Like Murphy, McAuliffe’s kingly policy preferences extended well beyond the response to COVID-19. He made headlines with a dismissive quip about parental concerns over schools and lesson content.
“I don’t think parents should be telling schools what they should teach,” McAuliffe snorted during a September 28 debate against Youngkin.
When critics pushed back, McAuliffe trashed concerns over curricula influenced by Critical Race Theory as “racist” and a “dog whistle.”
The once and not-so-future governor plummeted in the polls and dramatically lost to Youngkin.
Elsewhere, government overreach got comparable slaps. The socialist nominated as the Democratic candidate for mayor of Buffalo, New York, endorsed by Bernie Sanders and Alexandria Ocasio-Cortez, was rejected by voters who handed the incumbent moderate Democrat a rare write-in victory.
In Minneapolis, voters highly critical of the city’s police department nevertheless spurned a ballot proposal to eliminate the police and replace them with a vaguely defined Department of Public Safety. Amid crime fears, city residents seem to prefer the devil they know over a new agency with an amorphous “public health” focus after 18 months of just that in dealing with the pandemic.
“Americans have shifted back to favoring a more hands-off approach for government in addressing the nation’s problems after a rare endorsement of a more active role last year,” Gallup reported in mid-October. “Last year marked only the second time in Gallup’s 29-year trend that at least half of Americans endorsed an active role for the government on this item,” the polling firm added. Before the pandemic, Americans supported activist government for only a brief while after the Sept. 11 terrorist attacks before returning to a preference for “fewer government services and lower taxes.” That’s happening once again.

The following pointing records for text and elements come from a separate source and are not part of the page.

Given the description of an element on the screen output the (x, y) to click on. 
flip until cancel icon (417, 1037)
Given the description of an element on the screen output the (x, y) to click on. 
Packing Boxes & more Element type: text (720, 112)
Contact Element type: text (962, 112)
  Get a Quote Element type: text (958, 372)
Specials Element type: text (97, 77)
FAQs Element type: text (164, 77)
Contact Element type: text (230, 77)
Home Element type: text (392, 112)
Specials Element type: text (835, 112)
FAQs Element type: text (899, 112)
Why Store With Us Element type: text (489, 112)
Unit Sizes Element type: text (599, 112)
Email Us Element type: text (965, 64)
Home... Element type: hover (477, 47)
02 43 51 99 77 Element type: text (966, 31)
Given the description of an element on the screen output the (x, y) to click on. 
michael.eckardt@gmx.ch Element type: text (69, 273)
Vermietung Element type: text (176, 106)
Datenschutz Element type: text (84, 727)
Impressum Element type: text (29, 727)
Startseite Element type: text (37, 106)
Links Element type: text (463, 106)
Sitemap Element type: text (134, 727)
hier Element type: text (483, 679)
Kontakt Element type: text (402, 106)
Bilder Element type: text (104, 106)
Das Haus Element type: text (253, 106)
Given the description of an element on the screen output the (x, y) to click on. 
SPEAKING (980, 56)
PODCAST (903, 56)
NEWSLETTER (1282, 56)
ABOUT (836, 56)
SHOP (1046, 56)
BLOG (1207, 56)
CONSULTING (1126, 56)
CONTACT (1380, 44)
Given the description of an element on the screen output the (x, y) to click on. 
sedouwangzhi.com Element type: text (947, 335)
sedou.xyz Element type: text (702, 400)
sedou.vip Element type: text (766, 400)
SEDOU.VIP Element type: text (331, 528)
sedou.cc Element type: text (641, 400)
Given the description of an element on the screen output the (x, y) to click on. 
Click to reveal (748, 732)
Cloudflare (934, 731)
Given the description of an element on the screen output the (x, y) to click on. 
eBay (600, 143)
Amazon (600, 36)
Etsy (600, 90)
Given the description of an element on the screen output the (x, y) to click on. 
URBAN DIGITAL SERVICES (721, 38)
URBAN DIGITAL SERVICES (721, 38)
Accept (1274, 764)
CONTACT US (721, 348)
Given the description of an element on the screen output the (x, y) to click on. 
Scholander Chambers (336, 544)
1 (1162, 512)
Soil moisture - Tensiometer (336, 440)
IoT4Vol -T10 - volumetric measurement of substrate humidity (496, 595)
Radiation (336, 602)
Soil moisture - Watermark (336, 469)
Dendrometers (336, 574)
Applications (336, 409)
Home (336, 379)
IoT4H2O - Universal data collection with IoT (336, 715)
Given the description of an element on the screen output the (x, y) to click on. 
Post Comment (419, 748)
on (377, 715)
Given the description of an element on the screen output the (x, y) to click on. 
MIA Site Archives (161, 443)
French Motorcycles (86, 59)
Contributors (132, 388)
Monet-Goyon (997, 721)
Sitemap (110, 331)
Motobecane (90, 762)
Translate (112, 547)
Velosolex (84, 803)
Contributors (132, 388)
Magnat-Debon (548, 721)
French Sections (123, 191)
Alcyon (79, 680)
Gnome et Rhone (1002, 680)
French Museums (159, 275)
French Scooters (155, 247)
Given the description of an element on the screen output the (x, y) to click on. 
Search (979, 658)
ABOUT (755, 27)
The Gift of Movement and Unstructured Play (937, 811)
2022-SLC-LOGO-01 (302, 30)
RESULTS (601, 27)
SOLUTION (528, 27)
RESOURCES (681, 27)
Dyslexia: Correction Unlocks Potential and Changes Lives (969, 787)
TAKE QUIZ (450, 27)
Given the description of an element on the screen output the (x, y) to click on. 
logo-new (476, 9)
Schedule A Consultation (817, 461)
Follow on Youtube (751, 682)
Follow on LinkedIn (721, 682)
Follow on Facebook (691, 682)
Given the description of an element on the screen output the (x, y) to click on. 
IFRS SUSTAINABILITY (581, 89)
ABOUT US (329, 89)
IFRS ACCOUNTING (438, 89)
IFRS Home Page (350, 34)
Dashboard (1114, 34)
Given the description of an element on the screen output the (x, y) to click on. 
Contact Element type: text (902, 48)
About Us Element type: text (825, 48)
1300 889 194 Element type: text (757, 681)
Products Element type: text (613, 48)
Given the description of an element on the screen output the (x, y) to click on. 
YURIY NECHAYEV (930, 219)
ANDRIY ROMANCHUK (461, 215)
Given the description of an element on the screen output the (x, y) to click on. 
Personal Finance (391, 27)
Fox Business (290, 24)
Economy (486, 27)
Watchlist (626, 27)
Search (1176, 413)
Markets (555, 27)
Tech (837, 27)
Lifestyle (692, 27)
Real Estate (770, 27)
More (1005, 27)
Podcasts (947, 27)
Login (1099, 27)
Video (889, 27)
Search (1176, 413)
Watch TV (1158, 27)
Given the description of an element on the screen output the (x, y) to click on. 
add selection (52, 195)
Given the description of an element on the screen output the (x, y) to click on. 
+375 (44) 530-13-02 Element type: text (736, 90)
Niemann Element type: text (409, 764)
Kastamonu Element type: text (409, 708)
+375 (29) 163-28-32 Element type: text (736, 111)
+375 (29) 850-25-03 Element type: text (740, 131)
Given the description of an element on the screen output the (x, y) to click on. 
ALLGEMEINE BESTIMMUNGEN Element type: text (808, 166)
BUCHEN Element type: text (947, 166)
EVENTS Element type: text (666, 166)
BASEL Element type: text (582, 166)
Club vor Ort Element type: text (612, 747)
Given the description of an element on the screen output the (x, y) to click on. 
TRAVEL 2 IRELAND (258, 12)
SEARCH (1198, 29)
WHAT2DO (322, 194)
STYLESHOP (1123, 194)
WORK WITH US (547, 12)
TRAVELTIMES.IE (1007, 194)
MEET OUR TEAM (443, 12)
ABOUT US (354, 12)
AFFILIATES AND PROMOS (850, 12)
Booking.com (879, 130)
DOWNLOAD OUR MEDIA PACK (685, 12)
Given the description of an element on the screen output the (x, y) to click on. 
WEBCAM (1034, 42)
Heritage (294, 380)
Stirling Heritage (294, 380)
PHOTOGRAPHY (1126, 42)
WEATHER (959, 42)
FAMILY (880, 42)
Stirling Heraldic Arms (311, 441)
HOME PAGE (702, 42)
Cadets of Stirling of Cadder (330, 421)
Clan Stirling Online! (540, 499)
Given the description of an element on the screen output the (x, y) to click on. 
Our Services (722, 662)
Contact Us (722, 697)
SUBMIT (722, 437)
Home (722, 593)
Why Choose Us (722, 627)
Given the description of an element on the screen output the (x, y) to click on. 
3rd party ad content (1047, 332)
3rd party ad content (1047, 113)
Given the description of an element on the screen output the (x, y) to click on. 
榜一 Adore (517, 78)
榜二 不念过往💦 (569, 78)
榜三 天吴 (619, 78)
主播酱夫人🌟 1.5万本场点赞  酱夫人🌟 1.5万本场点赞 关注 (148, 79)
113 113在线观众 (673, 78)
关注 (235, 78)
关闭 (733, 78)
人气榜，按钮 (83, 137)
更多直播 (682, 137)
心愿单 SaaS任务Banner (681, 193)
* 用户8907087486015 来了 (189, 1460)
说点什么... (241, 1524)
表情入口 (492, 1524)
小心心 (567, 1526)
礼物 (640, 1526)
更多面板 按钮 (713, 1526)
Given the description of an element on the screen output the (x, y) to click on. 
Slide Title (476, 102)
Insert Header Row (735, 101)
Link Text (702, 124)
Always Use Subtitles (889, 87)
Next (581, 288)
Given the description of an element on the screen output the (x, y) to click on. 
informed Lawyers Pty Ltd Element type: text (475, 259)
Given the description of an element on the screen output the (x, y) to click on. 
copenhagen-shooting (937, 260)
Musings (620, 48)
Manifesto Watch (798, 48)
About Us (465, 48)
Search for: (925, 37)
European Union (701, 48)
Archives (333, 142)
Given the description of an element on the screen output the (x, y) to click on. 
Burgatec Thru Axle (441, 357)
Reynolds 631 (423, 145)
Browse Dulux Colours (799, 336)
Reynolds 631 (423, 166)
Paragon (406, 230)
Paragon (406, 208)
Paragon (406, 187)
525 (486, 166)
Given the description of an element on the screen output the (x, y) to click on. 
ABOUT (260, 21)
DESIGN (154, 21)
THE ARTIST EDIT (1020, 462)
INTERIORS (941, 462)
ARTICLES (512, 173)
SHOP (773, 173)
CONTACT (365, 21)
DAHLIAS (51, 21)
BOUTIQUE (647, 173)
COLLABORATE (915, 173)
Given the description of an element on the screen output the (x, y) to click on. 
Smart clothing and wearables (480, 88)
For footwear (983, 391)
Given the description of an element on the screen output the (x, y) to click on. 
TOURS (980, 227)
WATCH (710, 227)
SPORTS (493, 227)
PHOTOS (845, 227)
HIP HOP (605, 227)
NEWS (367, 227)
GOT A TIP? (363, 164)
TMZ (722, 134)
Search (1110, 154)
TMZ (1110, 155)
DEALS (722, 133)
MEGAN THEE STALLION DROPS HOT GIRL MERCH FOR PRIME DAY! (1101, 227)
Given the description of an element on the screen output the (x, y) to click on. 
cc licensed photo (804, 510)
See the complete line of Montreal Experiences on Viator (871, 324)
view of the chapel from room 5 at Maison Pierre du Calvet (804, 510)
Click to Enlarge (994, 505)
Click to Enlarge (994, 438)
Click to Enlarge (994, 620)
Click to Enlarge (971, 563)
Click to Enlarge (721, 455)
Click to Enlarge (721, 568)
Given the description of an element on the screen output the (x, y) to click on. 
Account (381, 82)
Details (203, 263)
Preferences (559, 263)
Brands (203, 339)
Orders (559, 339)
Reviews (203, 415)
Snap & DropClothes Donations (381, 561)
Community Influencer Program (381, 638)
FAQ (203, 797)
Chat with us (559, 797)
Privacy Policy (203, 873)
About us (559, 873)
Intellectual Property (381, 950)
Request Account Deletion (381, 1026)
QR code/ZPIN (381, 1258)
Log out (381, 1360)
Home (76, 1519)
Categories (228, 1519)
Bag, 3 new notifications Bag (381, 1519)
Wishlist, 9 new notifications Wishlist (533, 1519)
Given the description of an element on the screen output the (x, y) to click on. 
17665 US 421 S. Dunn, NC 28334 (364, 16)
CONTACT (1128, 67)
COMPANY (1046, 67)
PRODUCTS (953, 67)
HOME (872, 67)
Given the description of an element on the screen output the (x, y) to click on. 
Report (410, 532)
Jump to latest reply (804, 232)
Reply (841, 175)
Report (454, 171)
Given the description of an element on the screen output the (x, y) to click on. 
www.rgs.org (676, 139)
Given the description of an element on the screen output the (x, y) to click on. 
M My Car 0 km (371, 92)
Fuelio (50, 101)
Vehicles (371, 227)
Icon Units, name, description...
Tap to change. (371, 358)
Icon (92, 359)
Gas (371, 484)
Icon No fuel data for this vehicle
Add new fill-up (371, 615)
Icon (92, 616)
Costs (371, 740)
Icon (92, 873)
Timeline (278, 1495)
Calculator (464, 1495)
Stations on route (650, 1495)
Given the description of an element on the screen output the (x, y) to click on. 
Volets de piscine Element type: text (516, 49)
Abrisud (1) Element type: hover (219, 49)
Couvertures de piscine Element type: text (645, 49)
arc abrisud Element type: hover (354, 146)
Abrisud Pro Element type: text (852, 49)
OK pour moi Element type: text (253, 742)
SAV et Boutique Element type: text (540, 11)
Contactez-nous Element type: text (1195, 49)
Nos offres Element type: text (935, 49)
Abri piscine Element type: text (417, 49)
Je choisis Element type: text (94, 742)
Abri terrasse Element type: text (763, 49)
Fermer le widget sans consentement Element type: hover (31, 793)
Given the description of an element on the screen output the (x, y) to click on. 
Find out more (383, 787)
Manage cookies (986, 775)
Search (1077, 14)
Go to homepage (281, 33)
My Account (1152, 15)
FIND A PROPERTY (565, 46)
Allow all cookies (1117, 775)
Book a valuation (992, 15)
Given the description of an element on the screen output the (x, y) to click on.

On the national scene, that preference may be reflected in weak support for the multi-trillion-dollar spending schemes stalled in Congress. “A plurality (32%) of Americans think the bills would hurt people like them if they became law,” finds a recent ABC News/Ipsos poll.
McAuliffe, Murphy, and other political hopefuls are floundering in a country that’s losing its tolerance for imperious officials. Voters are by no means unified in what they want, and it’s not at all obvious that they voted on the same issues. But it’s clear that most people have moved beyond the crisis climate that drove them to cut a lot of slack for government during the worst days of COVID-19.
Panicked Americans surrendered a lot of power during the pandemic. Now they want their country back.
J.D. Tuccille is a contributing editor at Reason. This article first appeared on Reason.com.